The Nineteen Eighties
1986-87
Barbara Reid became department chair in the fall of 1986 and Charles Nolte began serving as Artistic Director of the University Theatre. The school year schedule of theatrical events began with The Second Shepherds’ Play, staged in the Experimental by Larry
Ruth, followed by Time and the Conways directed by Leah Lowe. This production will long live in the light lab’s memory as the most use of cable and creative circuiting ever devised for the Arena (MFA designer Kathy Kohl)! The Miser directed by Vance Holmes ended fall in the Thrust and also returned for a Proscenium run winter quarter when we once again hosted the ACTF in Rarig. On top of the State High School One-Act Play Festival, it was quite the winter. The Bacchae ’65 was adapted and directed by Charles Nolte in the Experimental in February. And the quarter ended with Ondine directed by James Norwood in the Thrust, but not before the workshop production of The Bluebird.
Spring brought Anouilh’s Antigone to the Thrust directed by Lee Stille, followed by The White Devil, marking the return of Stephen
Kanee to the department as a faculty member. The quarter ended with Autumn Garden directed by Michael Lane with design by Kari Larson in the Arena. Brian Sherman directed an original adaptation called Laughter and the Love of Friends also in the Arena.

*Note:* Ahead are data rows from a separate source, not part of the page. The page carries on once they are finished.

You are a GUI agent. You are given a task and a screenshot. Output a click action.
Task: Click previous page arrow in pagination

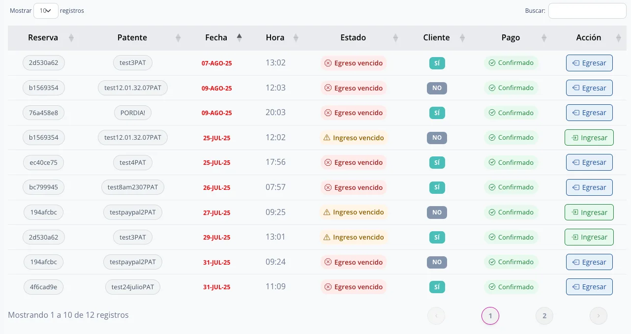point(436,316)
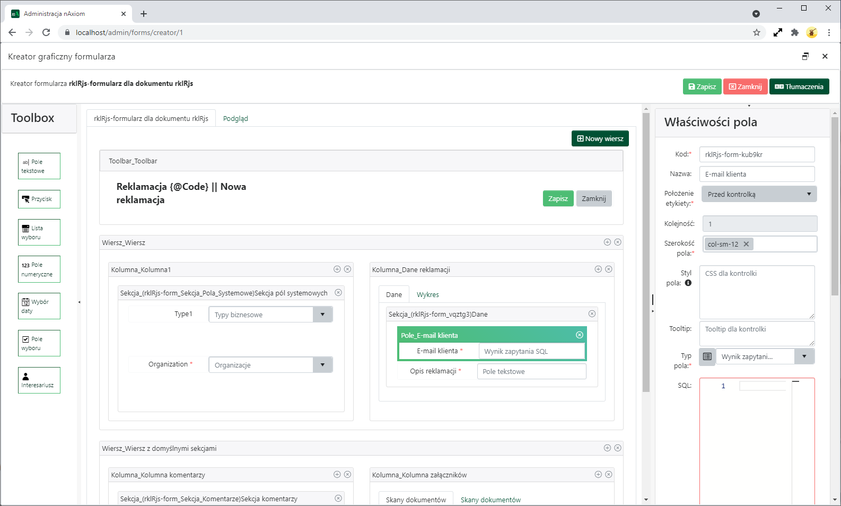The height and width of the screenshot is (506, 841).
Task: Bookmark this page with the star icon
Action: 757,32

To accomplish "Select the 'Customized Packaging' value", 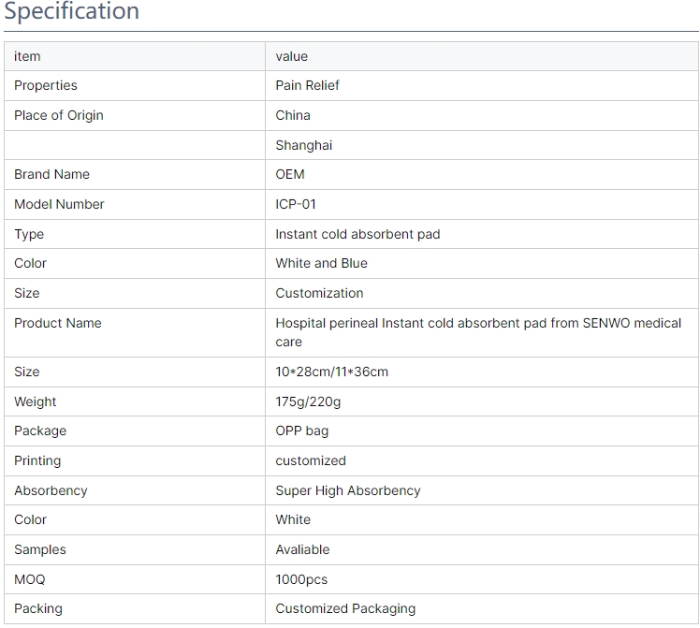I will click(345, 608).
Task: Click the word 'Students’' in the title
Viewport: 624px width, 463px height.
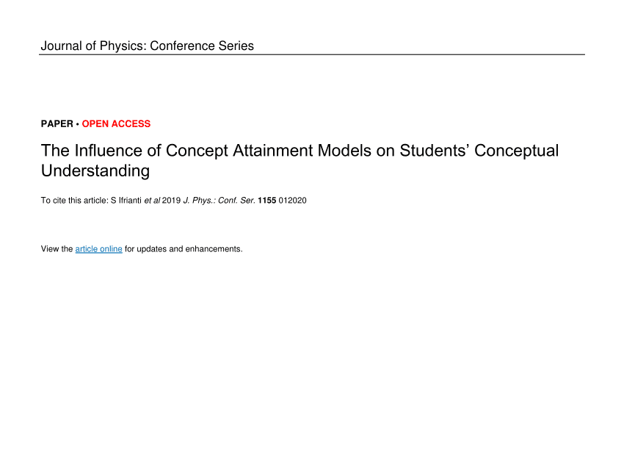Action: 435,151
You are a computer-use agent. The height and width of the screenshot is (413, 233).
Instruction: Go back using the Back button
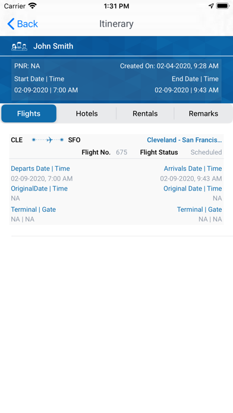click(23, 24)
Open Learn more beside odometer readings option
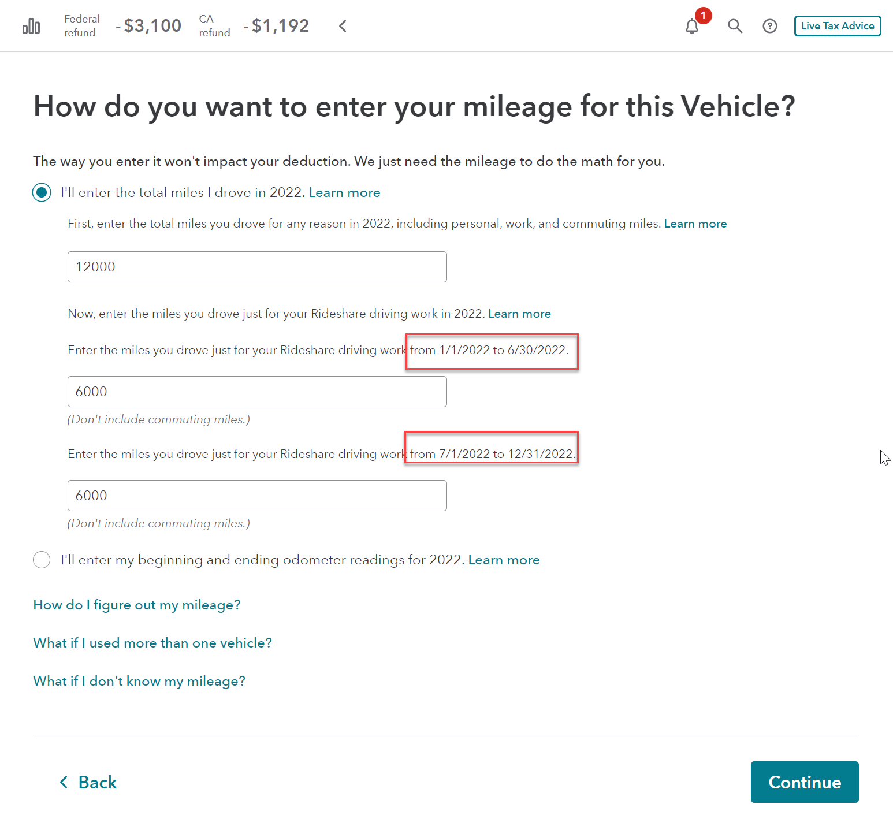 (504, 560)
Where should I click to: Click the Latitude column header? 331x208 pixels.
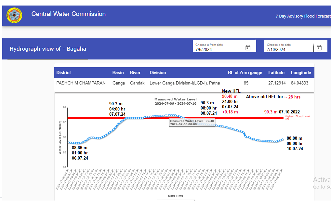276,72
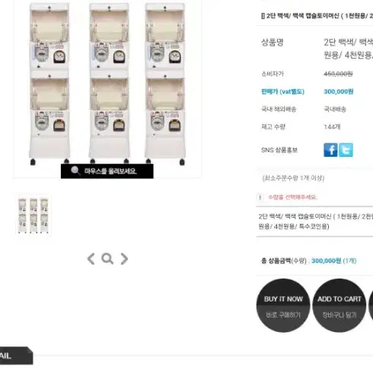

An original one-act play festival was begun in spring of this year featuring work by student playwrights: Reunion by Dan Conway, Different Others, Different Selves by H. Noel Quamen, and Soldier of Art by Tracy James Anderson.
On the Showboat, audiences saw The Bat, a charming 1920’s mystery directed by Lee Adey and featuring Kelly Bertenshaw, Margie Weaver, and Amy Salloway. In August of 1987, Rarig Center first hosted the Playwright’s Center’s reading of new plays called Midwest Playlabs – an association that would continue for 11 years.